In this issue of Clinical Cancer Research, Bowen and colleagues (1) report long-term follow-up data from their prospective Phase 2 clinical trial of levonorgestrel intrauterine device (LIUD) as a non-operative treatment option for women with atypical endometrial hyperplasia (AEH) or Grade 1 endometrioid endometrial cancer (EC). They provide important updates on two fronts. First, they determined that nearly 40% of patients who initially responded to LIUD eventually suffered disease relapse, confirming that, for many individuals, continuous progestin therapy should not be viewed as a definitive alternative to hysterectomy. Second, they leveraged digital spatial transcriptomic profiling to demonstrate that the tumor immune microenvironment within relapsed lesions is characterized by features of immune exhaustion. This lends insight into potential mechanisms of resistance to progesterone-based therapy and, in turn, helps advance our understanding of which individuals might be best poised for durable response.
Endometrial cancer is the most common gynecologic malignancy in the United States. Most cases are diagnosed at an early stage when it is still confined to the uterus and potentially curable. The current standard of care for individuals with AEH or suspected locoregional EC is complete surgical resection. There are few non-surgical options for premenopausal women who desire fertility preservation or for those in whom surgery is high-risk due to medical comorbidities, but treatment with continuous progestin-based therapy can be offered to a subset of well-selected patients with AEH or stage 1 endometrioid EC. These lesions are thought to arise in the setting of chronic excess estrogen exposure without the counterbalance of sufficient opposing progesterone. Synthetic progestins appear to exert their anti-tumor effect by activating progesterone receptors and downregulating estrogen-driven signaling. Multiple studies have shown that treatment with continuous progestin therapy can yield high response rates, but the long-term management strategies remain less well defined, as do the factors that predict progesterone response and resistance.
The data presented by Bowen et al. (1) come from the first longitudinal follow-up of a prospective trial of LIUD and therefore constitute an important milestone for the field, especially with regards to the relatively high rate of relapse. What then are the oncofertility implications for patients who receive continuous progestin therapy and respond to treatment? The high rate of and variable time to relapse presents inherent complications for reproductive planning. As testament to that complexity, only one of the ten patients in this study who attempted to conceive was ultimately able to achieve a spontaneous pregnancy. A second patient elected for embryo cryopreservation, and two others unfortunately suffered progression of disease while undergoing in vitro fertilization. These outcomes underscore the ongoing need for consensus, evidence-based guidelines to help direct preconception, antepartum, and peripartum care for this specialized group of patients.

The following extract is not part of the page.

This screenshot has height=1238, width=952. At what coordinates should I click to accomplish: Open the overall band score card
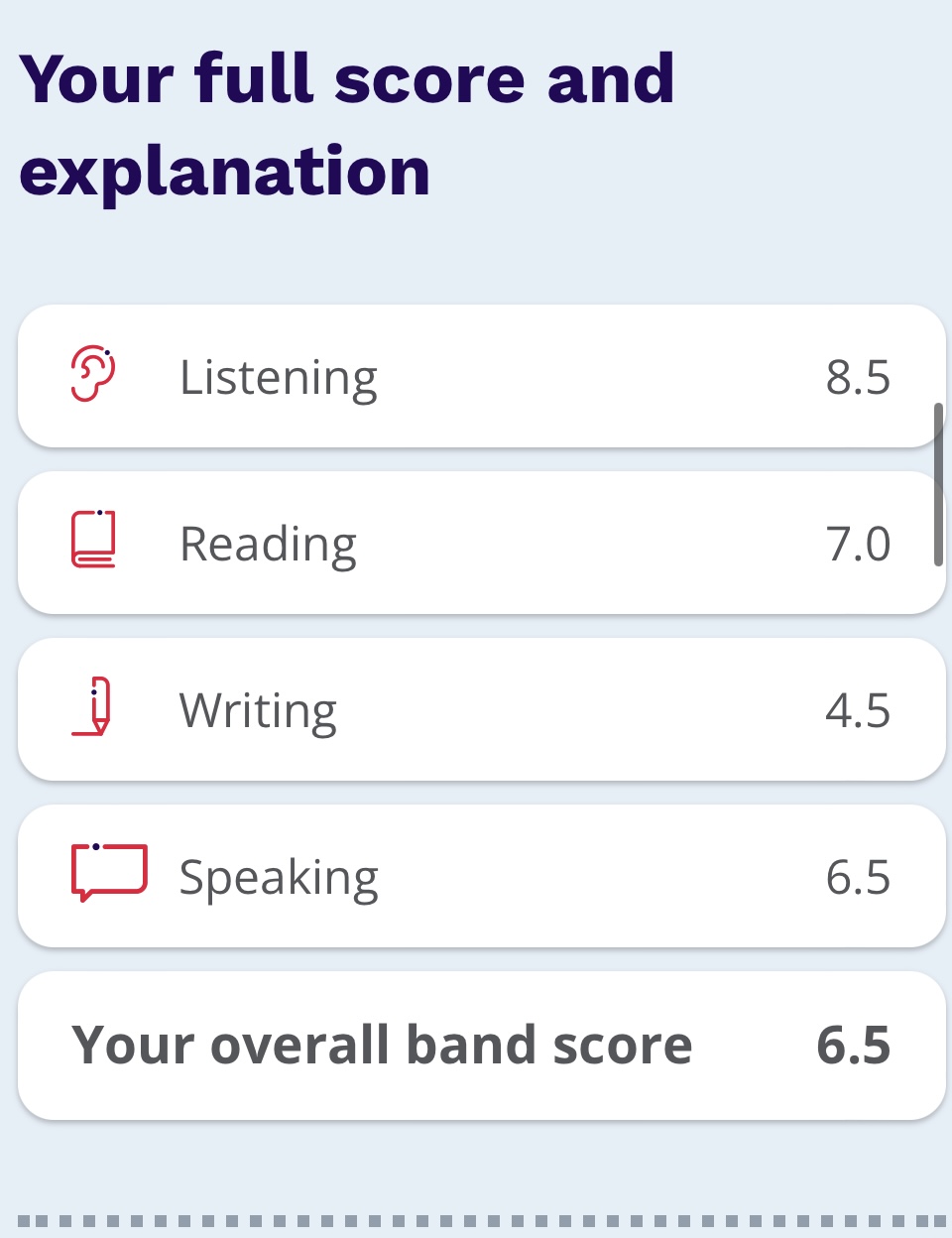tap(482, 1046)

Identifying biomarkers of progesterone response and resistance will help further optimize patient selection for treatment and monitoring. Bowen and colleagues (1) make important strides to this end. The authors performed a thorough investigation of potential clinicodemographic predictors of long-term response. Interestingly, there was no significant relationship between the duration of response and body mass index (BMI), which perhaps comes as a surprise given the known relationship between obesity, immune exhaustion, and cancer risk, and given the authors’ observation that relapsed lesions exhibit features of immune exhaustion. Younger age was associated with shorter duration of response in univariate analysis, and while it was not significant in a separate multivariable analysis, it remains worth noting given the population for whom fertility-sparing treatment is most desirable; 65.6% of premenopausal participants from the study had reported their desire for future childbearing.
Bowen and colleagues (1) take an important next step by seeking to define the molecular markers of response and resistance to LIUD. Their multi-faceted approach included an investigation into the baseline expression of numerous estrogen-regulated genes. This revealed that pre-treatment elevation of insulin like growth factor (IGF)-1 and IGF-2 were both significantly associated with a longer duration of treatment response (Figure 1), an observation that is particularly interesting considering prior studies showing that IGF signaling is associated with endometrial hyperplasia and tumorigenesis, and that progesterone might down-regulate IGF1 signaling in uterine leiomyoma. (2, 3) Taken together, these data suggest that endometrial carcinomas dependent on IGF signaling may be particularly sensitive to progesterone, and the predictive utility of IGF1/2 expression should therefore be prospectively validated.
Figure 1.
Patients with atypical endometrial hyperplasia or grade 1 endometrioid endometrial cancer received treatment with the levonorgestrel intrauterine device as a potential fertility-sparing therapeutic approach. Elevated baseline expression of IGF-1 and IGF-2 was associated with a longer duration of response. On-treatment lesions exhibited an increase in NK cells and cytotoxic lymphocytes. Relapsed lesions were characterized by increased IDO1 expression, reduced NK cell abundance, and increased IFNα and TGFβ signaling.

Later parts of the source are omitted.